DATA SECTION =
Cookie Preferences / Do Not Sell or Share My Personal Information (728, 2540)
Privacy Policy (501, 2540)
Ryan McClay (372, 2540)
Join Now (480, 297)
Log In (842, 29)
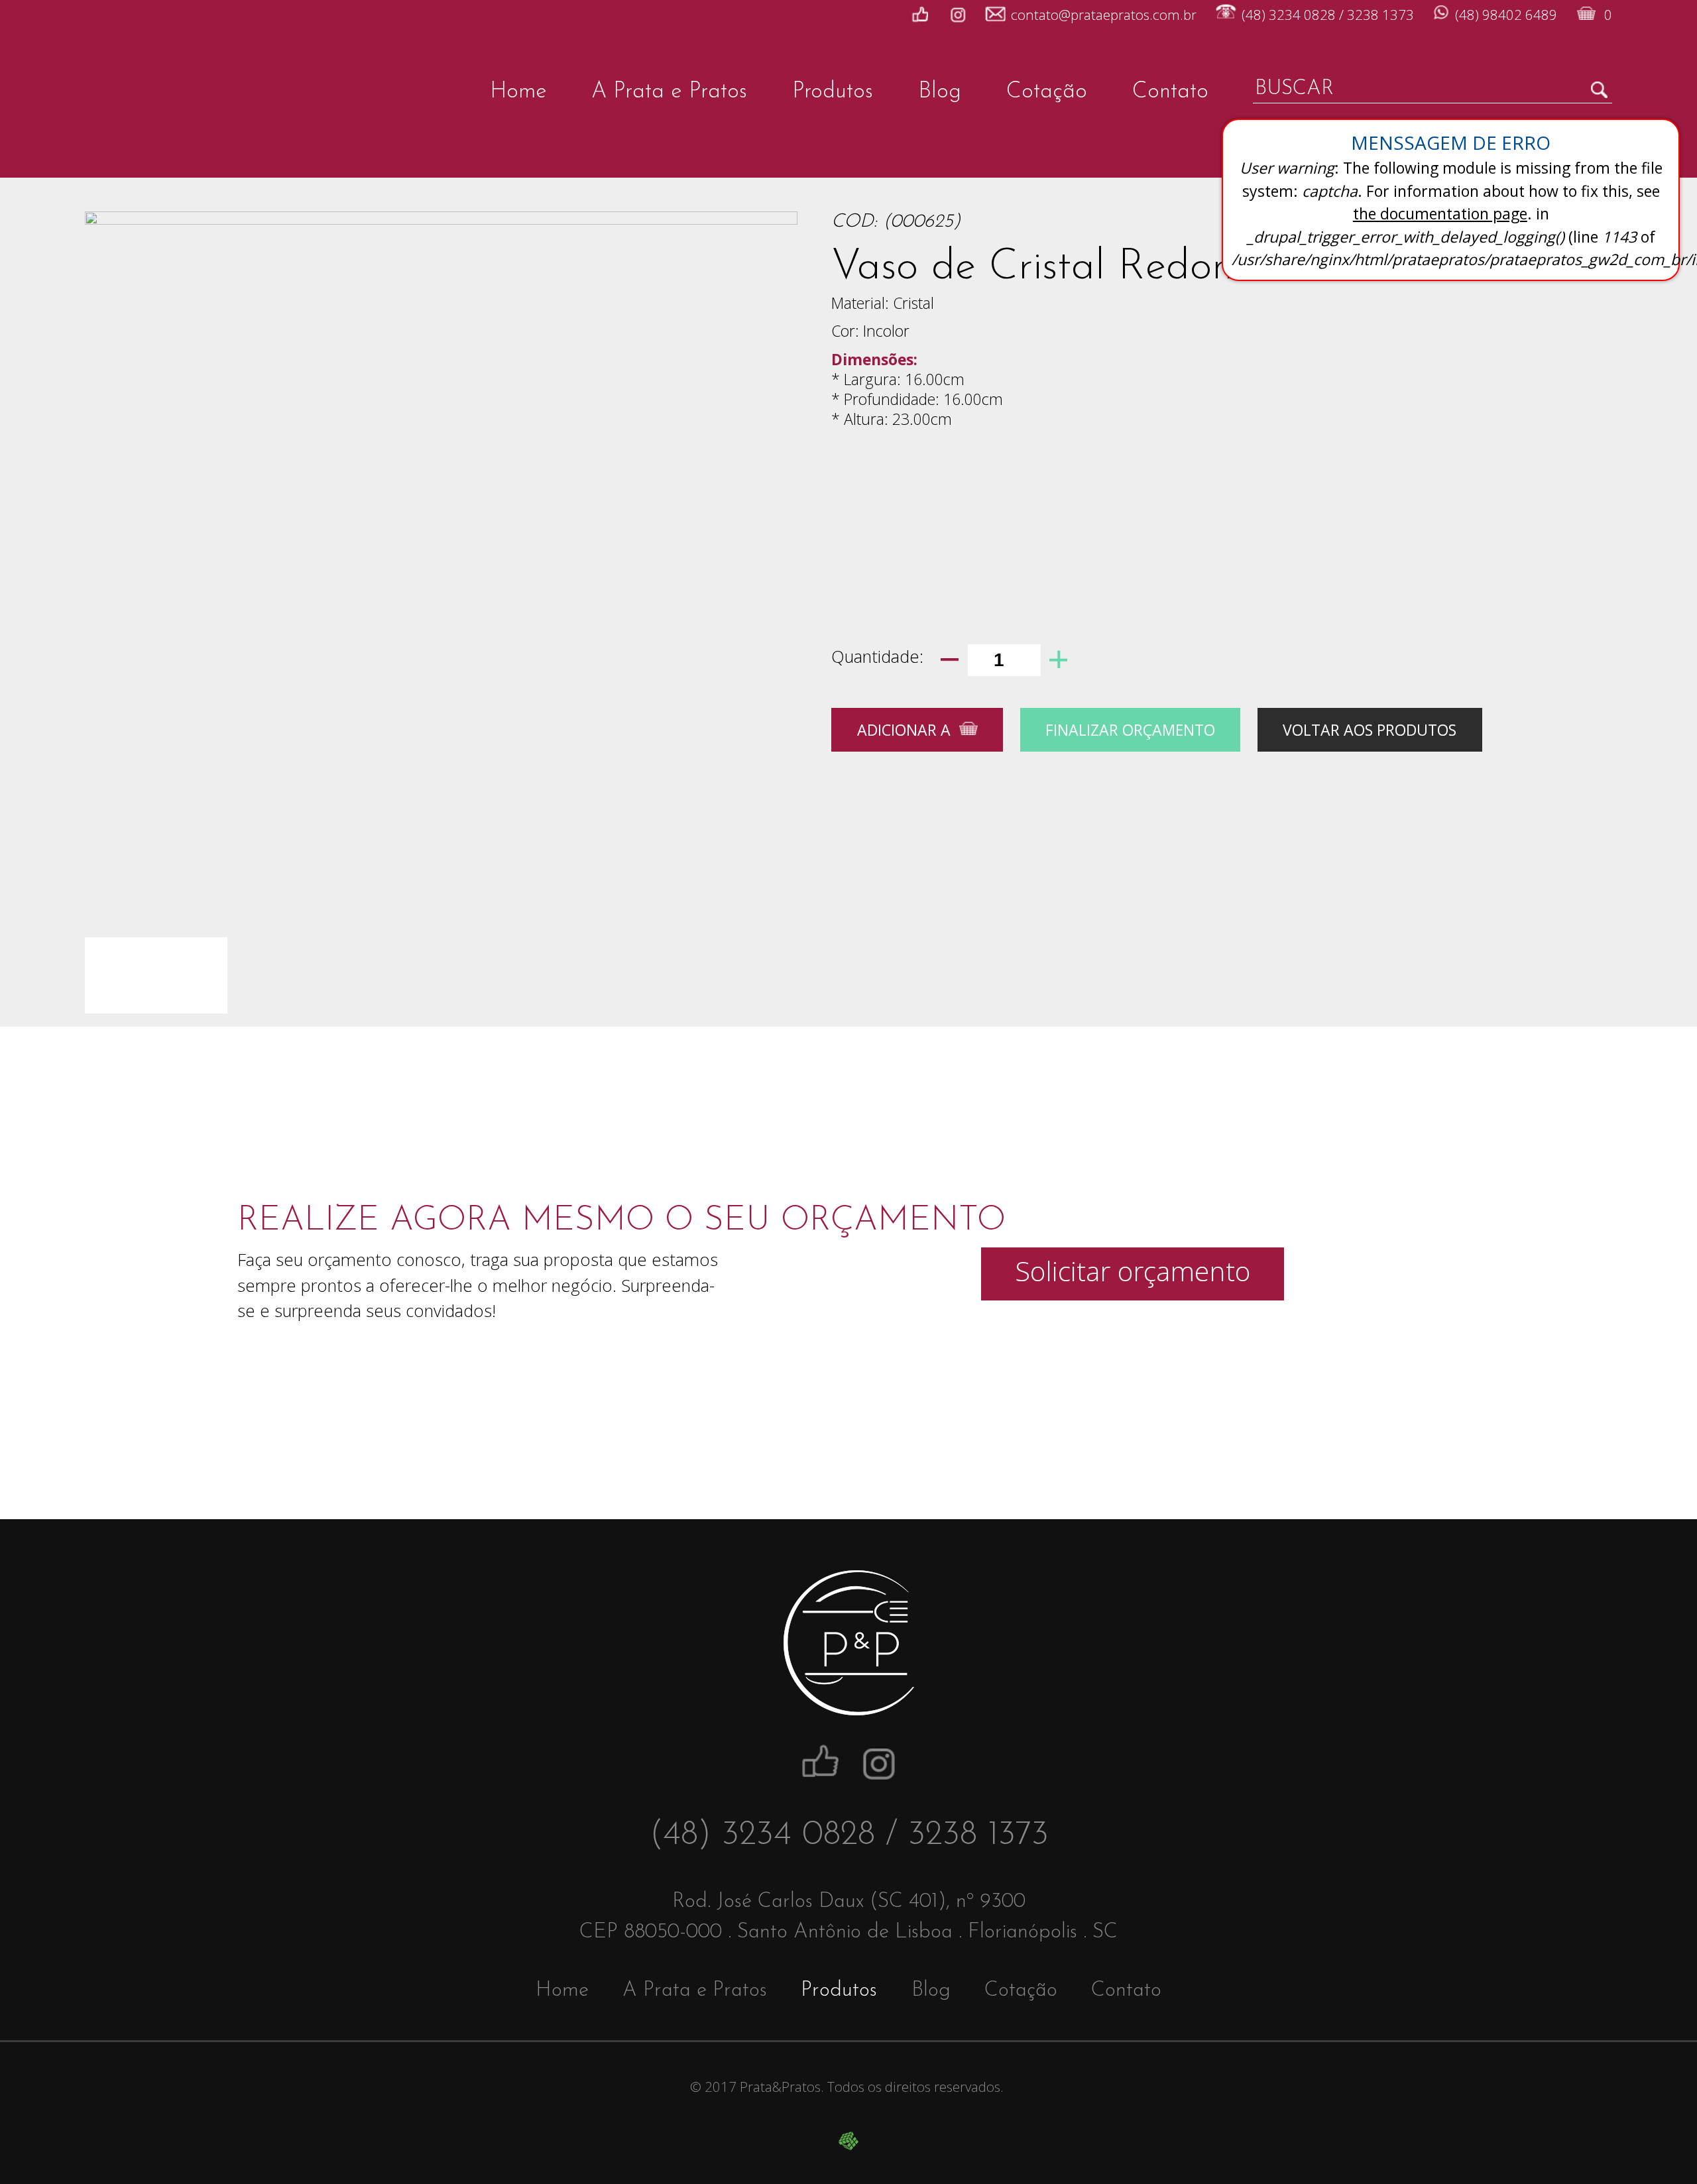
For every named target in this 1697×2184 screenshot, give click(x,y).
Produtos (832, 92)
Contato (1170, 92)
==
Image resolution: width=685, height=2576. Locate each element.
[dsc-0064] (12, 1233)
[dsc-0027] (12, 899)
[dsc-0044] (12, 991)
* * *
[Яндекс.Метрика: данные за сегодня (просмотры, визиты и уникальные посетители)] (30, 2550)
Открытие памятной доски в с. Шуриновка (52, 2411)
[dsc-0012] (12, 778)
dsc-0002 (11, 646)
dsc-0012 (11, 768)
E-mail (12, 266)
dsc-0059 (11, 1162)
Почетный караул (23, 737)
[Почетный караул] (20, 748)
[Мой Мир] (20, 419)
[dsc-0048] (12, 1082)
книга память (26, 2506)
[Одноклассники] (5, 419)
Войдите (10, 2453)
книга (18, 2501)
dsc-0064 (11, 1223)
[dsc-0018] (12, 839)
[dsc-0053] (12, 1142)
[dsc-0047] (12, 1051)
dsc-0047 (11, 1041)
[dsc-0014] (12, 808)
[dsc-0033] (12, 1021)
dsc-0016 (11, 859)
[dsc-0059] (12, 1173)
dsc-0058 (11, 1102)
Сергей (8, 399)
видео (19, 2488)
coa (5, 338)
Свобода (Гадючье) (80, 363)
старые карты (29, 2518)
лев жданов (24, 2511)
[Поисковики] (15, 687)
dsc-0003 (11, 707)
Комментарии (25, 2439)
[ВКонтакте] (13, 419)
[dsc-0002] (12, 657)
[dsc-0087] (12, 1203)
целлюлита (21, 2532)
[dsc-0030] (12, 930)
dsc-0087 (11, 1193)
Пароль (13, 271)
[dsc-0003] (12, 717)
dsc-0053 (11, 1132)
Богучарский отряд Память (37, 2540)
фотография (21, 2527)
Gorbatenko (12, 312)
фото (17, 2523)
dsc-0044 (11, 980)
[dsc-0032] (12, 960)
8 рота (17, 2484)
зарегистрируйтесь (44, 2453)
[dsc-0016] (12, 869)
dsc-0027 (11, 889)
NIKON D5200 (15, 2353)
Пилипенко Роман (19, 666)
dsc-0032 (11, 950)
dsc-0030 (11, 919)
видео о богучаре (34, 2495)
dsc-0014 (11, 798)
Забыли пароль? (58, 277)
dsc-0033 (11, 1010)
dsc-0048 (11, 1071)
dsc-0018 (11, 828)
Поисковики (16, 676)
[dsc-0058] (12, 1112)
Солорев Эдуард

EXERCISE DIRECTIONS =
Once the line with "Gorbatenko (12, 312)" is found in the records above, print exactly that line and every line after it through the line with "dsc-0030 (11, 919)".

RESPONSE =
Gorbatenko (12, 312)
фото (17, 2523)
dsc-0044 (11, 980)
[dsc-0032] (12, 960)
8 рота (17, 2484)
зарегистрируйтесь (44, 2453)
[dsc-0016] (12, 869)
dsc-0027 (11, 889)
NIKON D5200 (15, 2353)
Пилипенко Роман (19, 666)
dsc-0032 (11, 950)
dsc-0030 (11, 919)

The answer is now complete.